It’s been a month! To be correct, four weeks 🙂 A month with no starchy food, no bread, no sugar and (mostly) no eating after 6 PM. Throughout the month I had a couple of business, and pleasure trips 🙂 I managed to keep the diet on. For the last two weeks, out of natural inclinations, I found myself eating only two meals. A lightweight breakfast and a big dinner around 4-6PM. Some days I had to eat a little bit late around 7-8PM because of family gatherings, or friends. I compensated that by skipping breakfast the next day. I was feeling pretty full in the morning anyway 🙂
If you look at the chart above the trend line is always pointing down. However, between 14th to 21st weight recordings were not that pretty. I kept getting numbers around 142kgs/313lbs for a week. Based on daily weight records I had lost only 0.7kg/1.5lbs during week 3. I knew it was a matter of getting things settled. The first two weeks I lost weight fast, and that had to be balanced. Just at the end of week 4, I started dropping piles of weight again 🙂 After four weeks I’m now 139.4kgs/307lbs with a total loss of 10.6kgs/23.3lbs.
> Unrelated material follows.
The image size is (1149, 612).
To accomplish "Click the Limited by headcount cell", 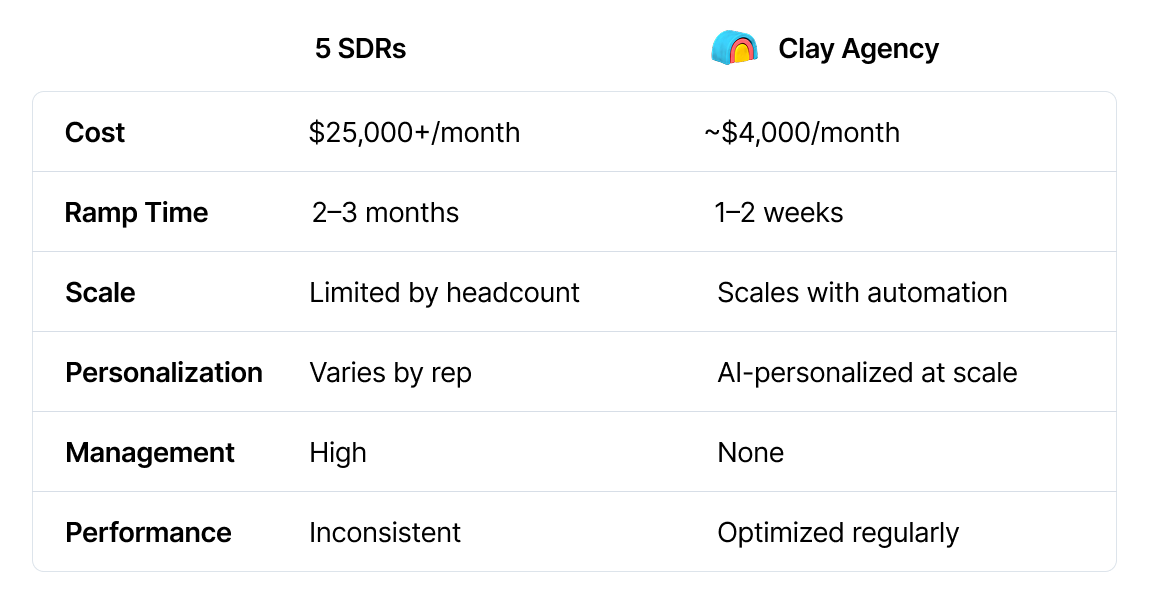I will tap(444, 292).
Looking at a trend line instead of daily accomplishments is critical. Most of the weight tracking apps have some trend line implementation you can use. I’m planning a separated blog post about the tools I’m using 🙂 Stay tuned.
So, what’s the plan? My plan is the same, nothing exciting. Last week I was thinking about adding some exercise into the soup, but my plateau didn’t last long. I feel like things are still in good shape. I will keep doing what I do and monitor the progress.